Explico. Una picada es una picada, nunca un sope. A algunos veracruzanos les indigna que confundan a la picada con un sope. Los ingredientes pueden ser los mismos, pero el sabor es diferente.

La última guajolota que devoré en la capital del país fue de un puesto en la calzada Ermita, entre Tlalpan y Rio Churubusco. En el Estado de México fue una de rajas que compraron en un tianguis de la colonia La Sabina de Villas del Carbón.

Mientras redactaba, se vino a la memoria un puesto sobre Eje Central a unos metros de Plaza Garibaldi que en las madrugadas son punto de referencia de aquellos que departieron en ese lugar turístico. La mayoría las pide para llevar.

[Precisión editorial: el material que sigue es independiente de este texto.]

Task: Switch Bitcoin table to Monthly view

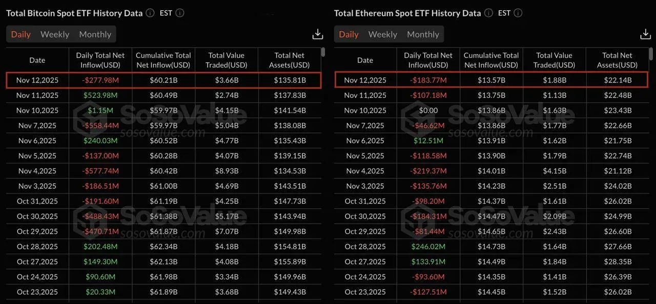Action: pos(95,34)
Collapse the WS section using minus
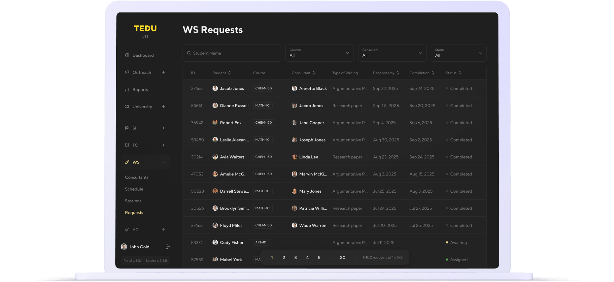This screenshot has width=614, height=282. click(163, 162)
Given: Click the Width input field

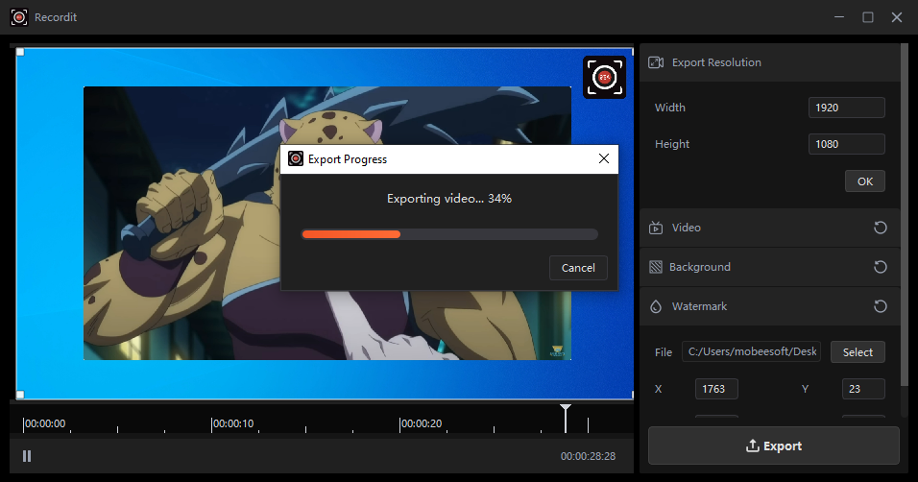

Una mujer de vestido negro, teñido a su cuerpo, con escote y un tatuaje de mariposa en el omóplato izquierdo pide dos a la señora que saca los tamales de una olla de metal y extrae dos panes de una canasta, apurara, porque ya son las tres de la madrugada y la espera un taxi para llevarla a su hotel en Paseo de la Reforma. Los efluvios de los vodkas hicieron mella pero alcanza a furfullar a su acompañante que es una especie de rito ir a Garibaldi y a la salida comprar dos guajolotas.

El caso es que este manjar urbano, que nació en las calles de México, que sorprende a turistas por la fusión de maíz y trigo también entró al lenguaje presidencial al referir que es uno de sus desayunos después de las conferencias de prensa matutinas.

«Iré a comer unas guajolotas con ustedes», dijo Andrés Manuel López Obrador a los periodistas al concluir la entrevista mañanera del 28 de enero de 2019.